Historian Radomír V. Luža divides Czech resistance into two distinct phases. During the first phase, which lasted until 1942, the resistance movement focused its attention on creating reliable intelligence services and networks, engaging in small-scale acts and creating an underground press to disseminate information. After the liquidation of this resistance movement, a second phase sprung up in late 1944 as a wave of popular uprisings spread across Central and Eastern Europe. This phase was more widespread in nature, inspired by the advance of the Allied armies from both West and East.
According to Czech historian Vojtěch Mastný, the Germans required few armed forces in the Protectorate of Bohemia and Moravia (as the occupied Czech lands were called) because “the people’s behavior never justified any substantial increase in armed personnel.” The central thesis of his analysis in The Czechs Under Nazi Rule: The Failure of National Resistance is that “the Czechs failed to challenge the Nazi authorities with an effective resistance.
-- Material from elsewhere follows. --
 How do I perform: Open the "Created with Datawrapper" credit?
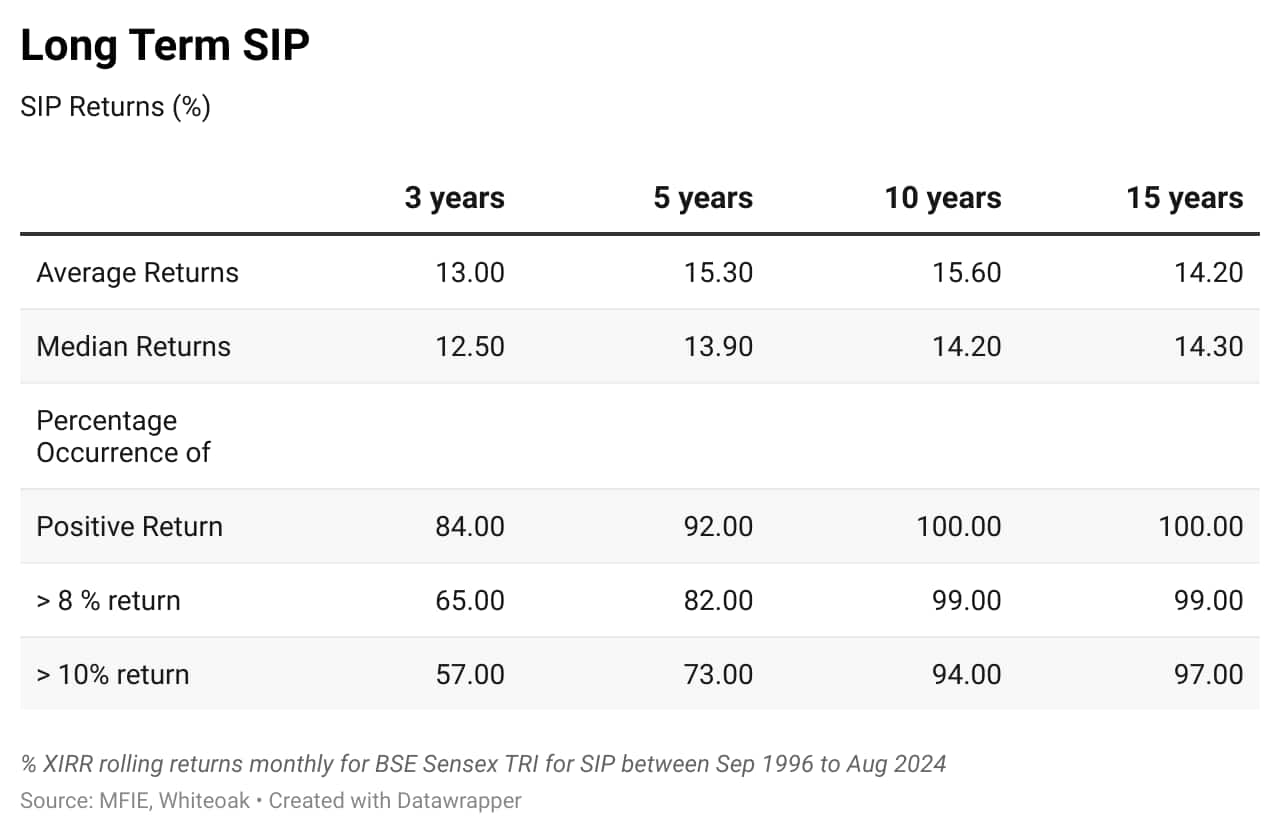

By 1942, the resistance movement was destroyed, never to play a significant role until the end of the war”.
The three major resistance groups that consolidated under ÚVOD were the Political Center (Politické ústředí, PÚ), the Committee of the Petition “We Remain Faithful” (PVVZ), and the Nation’s Defense (Obrana národa, ON). These groups were all democratic in nature, as opposed to the fourth official resistance group, the Communist Party of Czechoslovakia (KSČ). Most of their members were former officers of disbanded Czechoslovakian army. In 1941, ÚVOD endorsed the political platform designed by the leftist group PVVZ, titled “For Freedom: Into a New Czechoslovak Republic”. In it, ÚVOD professed allegiance to the democratic ideals of past-Czechoslovak president Tomáš Masaryk, called for the establishment of a republic with socialist features, and urged all those in exile to stay in step with the socialist advances at home.
In addition to serving as the means of communication between London and Prague, the ÚVOD was also responsible for the transmission of intelligence and military reports. It did so primarily through the use of a secret radio station, which could reach the Czech population. However, the ÚVOD was known to transmit inaccurate reports, whether false intelligence data or military updates. Sometimes this was intentional. Beneš often urged the ÚVOD to relay falsely optimistic reports of the military situation to improve morale or motivate more widespread resistance.
While the ÚVOD served a principle aid to Beneš, it did sometimes depart from his policies. During the summer of 1941, the ÚVOD rejected Beneš’ proposals for partial expulsion of the Sudeten Germans after the conclusion of the war and instead demanded their complete expulsion. The ÚVOD succeeded in changing Beneš’ official stance on this issue.
The famous act of Czech resistance, the assassination of Reinhard Heydrich on 27 May 1942 by the Czechoslovak soldiers Jan Kubiš and Jozef Gabčík, was also the end of Czech resistance and the ÚVOD. In many ways, the ÚVOD’s demise was forecast with Heydrich’s appointment as the Reichsprotektor of Bohemia and Moravia in the fall of 1941. By the end of September, Heydrich organized the arrest of nearly all members of the ÚVOD and successfully cut off all links between the ÚVOD and London.
The Nazi reaction to the Heydrich assassination is often credited with the annihilation of an effective Czech underground movement after 1942. The Nazis exacted a horrific revenge, razing the two villages of Lidice and Ležáky to the ground. In October 1942, 1,331 people were sentenced to death by Nazi courts in the Protectorate, one thousand Jews were sent directly from Prague to Mauthausen concentration camp, and an additional 252 people were sent to Mauthausen concentration camp for involvement with the assassination plot. Finally, in the wake of the Nazi revenge, the last remaining members of the ÚVOD were arrested.
R.J. Crampton writes that after the Heydrich assassination, “there was no further conspicuous act of resistance and per capita troop deployment in the Protectorate was little different from that in Germany itself” afterwards. Mastný similarly comments that, “the living memory of the Heydrichiáda, as the people dubbed the awesome weeks following the tyrant’s death, was a powerful deterrent to a revival of active opposition. By his death, Heydrich fulfilled his primary ambition—the pacification of the Protectorate”.